(Dataset extract)
----

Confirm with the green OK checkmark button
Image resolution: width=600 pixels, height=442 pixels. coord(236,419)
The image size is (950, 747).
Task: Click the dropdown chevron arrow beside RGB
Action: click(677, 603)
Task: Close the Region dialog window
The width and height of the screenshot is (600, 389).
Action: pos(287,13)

----

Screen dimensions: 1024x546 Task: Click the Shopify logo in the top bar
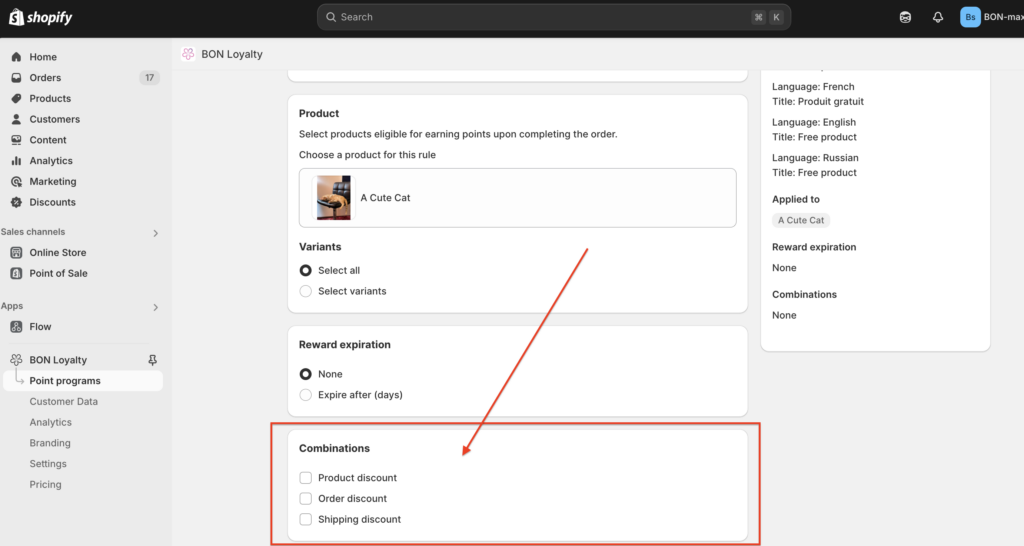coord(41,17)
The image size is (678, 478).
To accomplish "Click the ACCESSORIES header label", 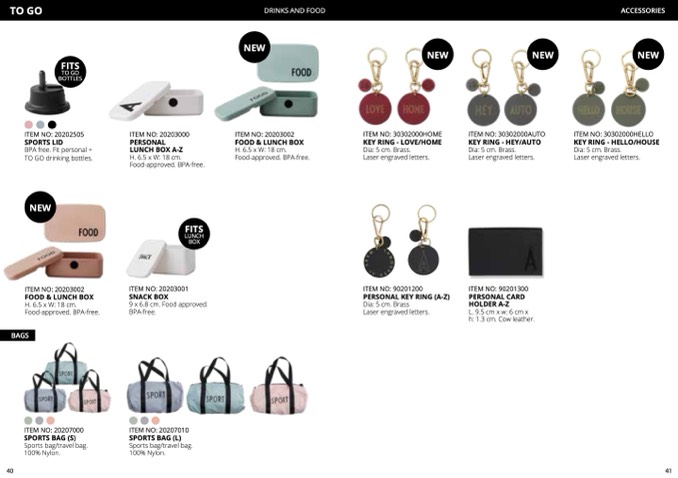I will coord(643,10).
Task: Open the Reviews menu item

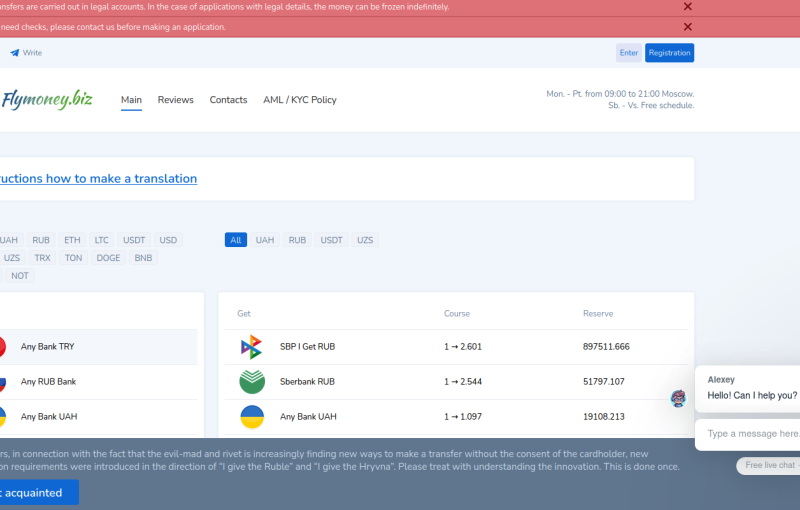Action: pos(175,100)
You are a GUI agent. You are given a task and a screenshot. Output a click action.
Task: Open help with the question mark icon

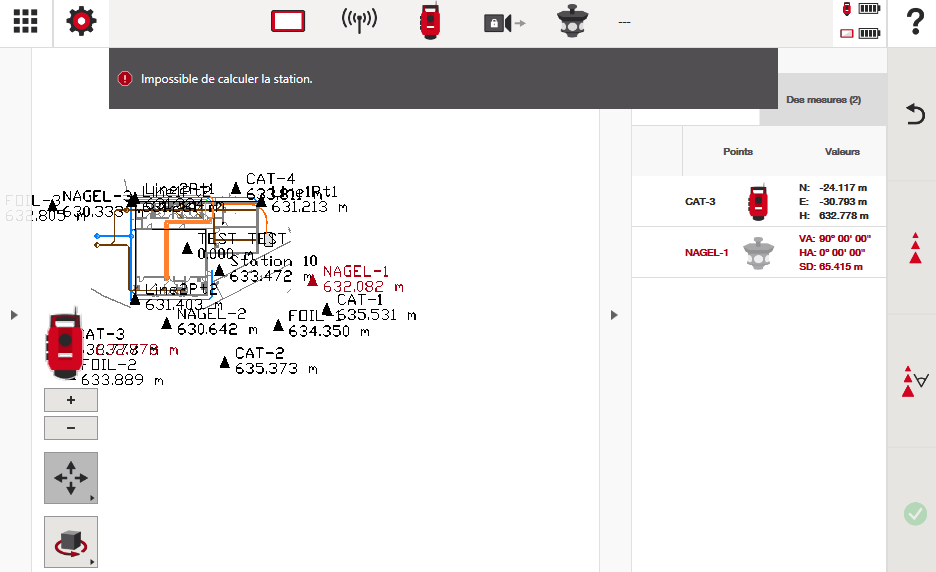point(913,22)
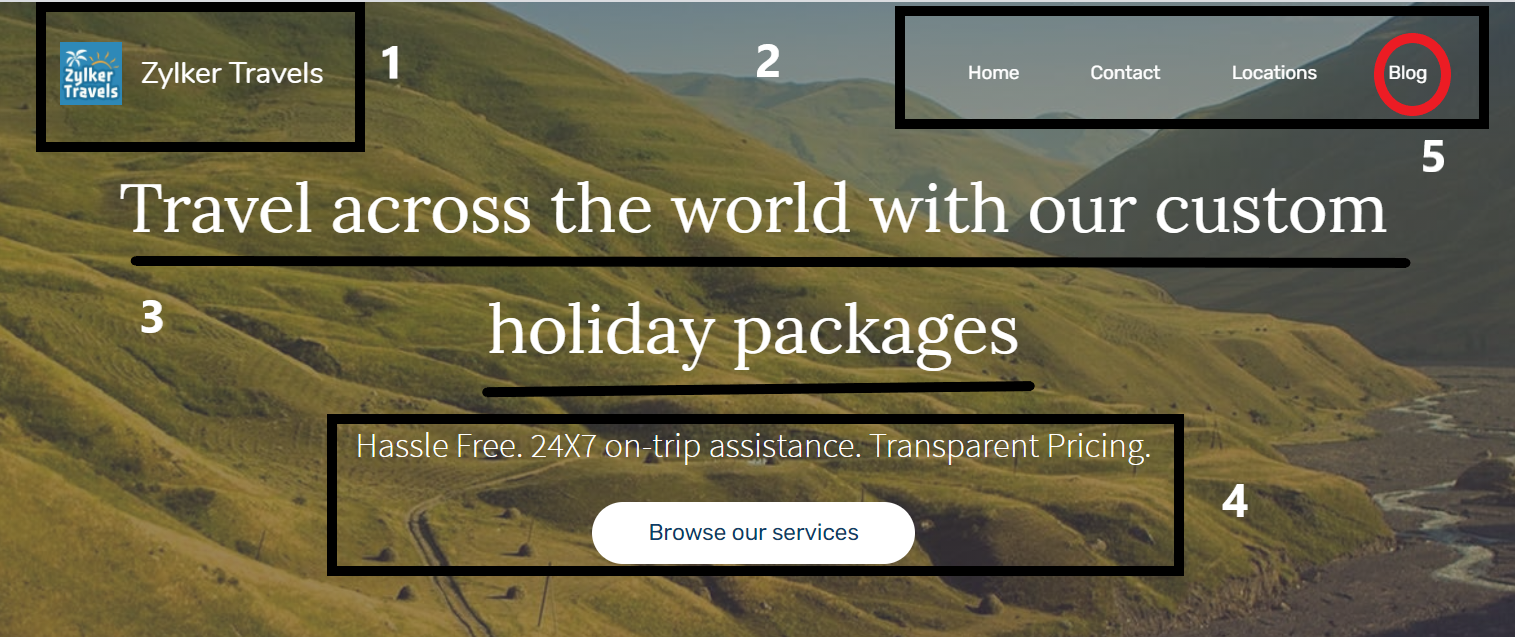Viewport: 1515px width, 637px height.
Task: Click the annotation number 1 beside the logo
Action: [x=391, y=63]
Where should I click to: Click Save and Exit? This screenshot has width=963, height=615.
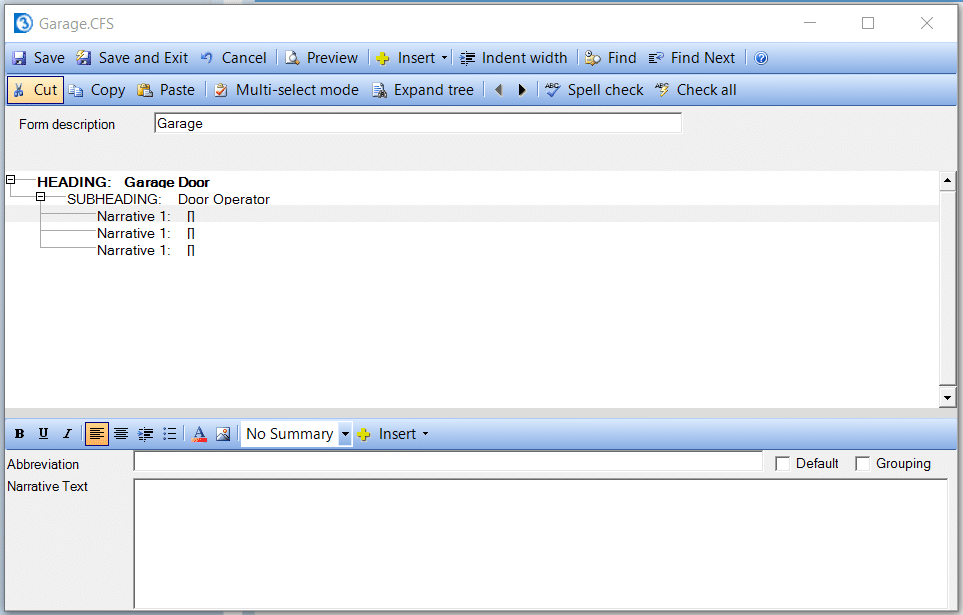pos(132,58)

----

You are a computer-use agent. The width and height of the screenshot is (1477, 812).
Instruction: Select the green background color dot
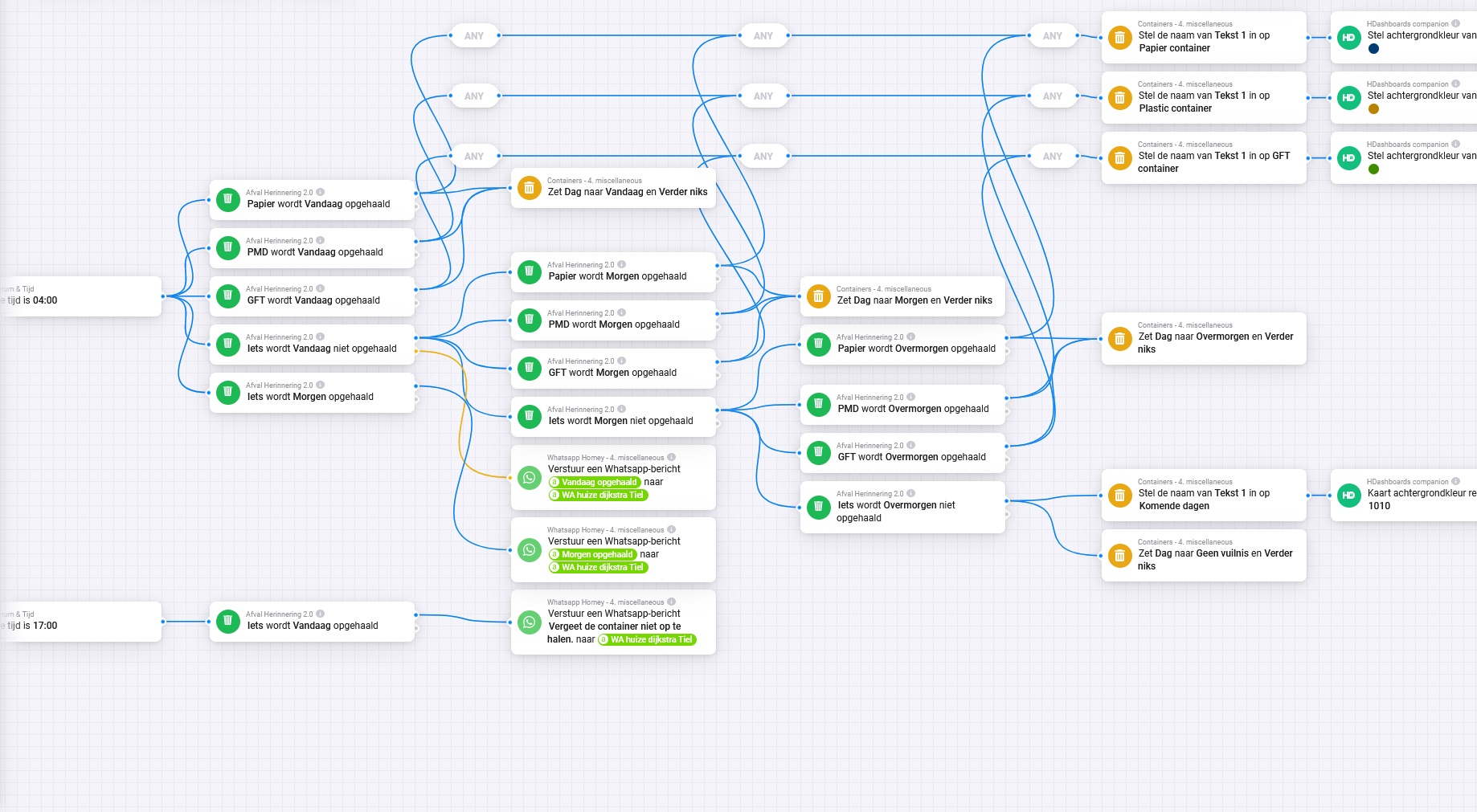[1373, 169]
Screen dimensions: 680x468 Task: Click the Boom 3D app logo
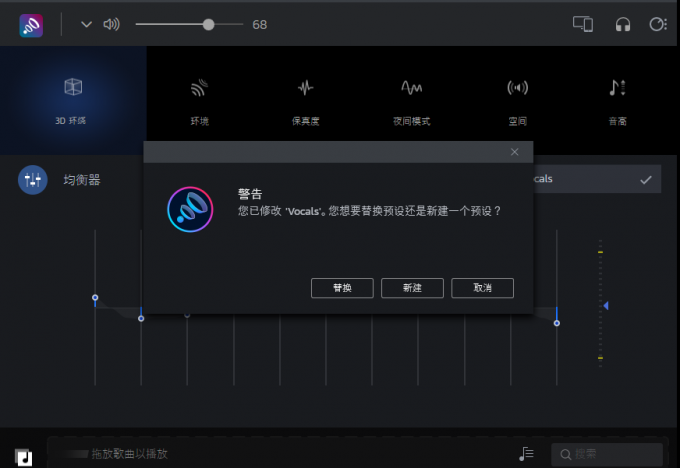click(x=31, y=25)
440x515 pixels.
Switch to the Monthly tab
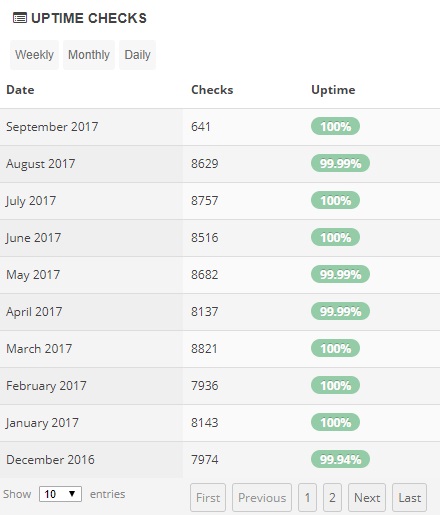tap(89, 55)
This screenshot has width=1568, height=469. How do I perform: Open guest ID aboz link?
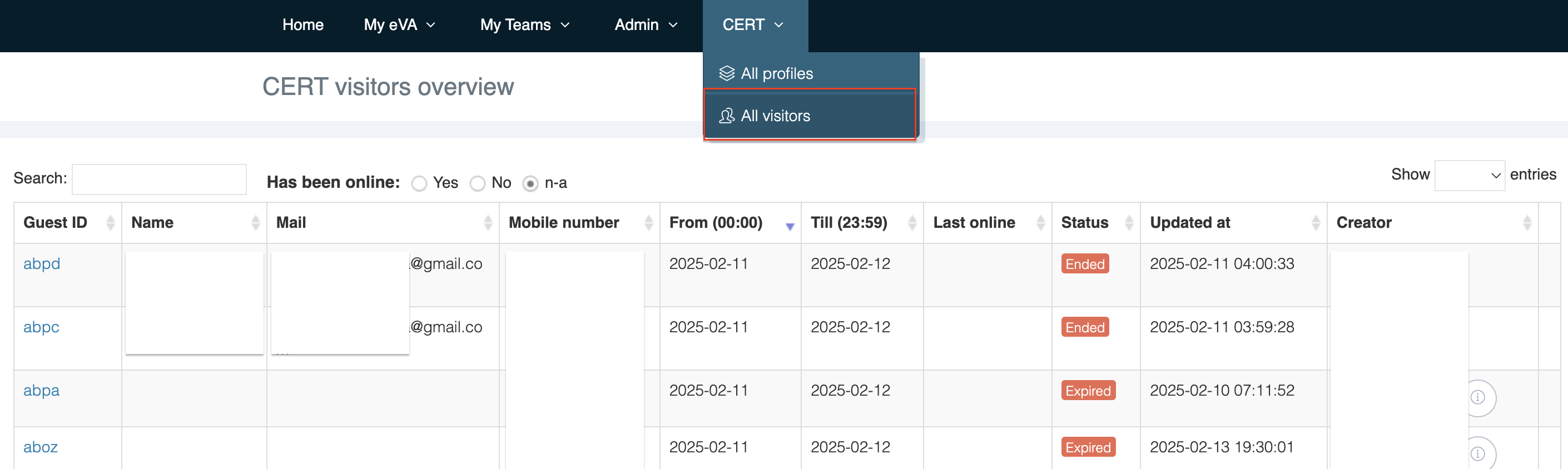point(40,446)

----

(Problem requirements) Tally up the lines above containing "agent"; the number is the full answer.

(Finished task) 2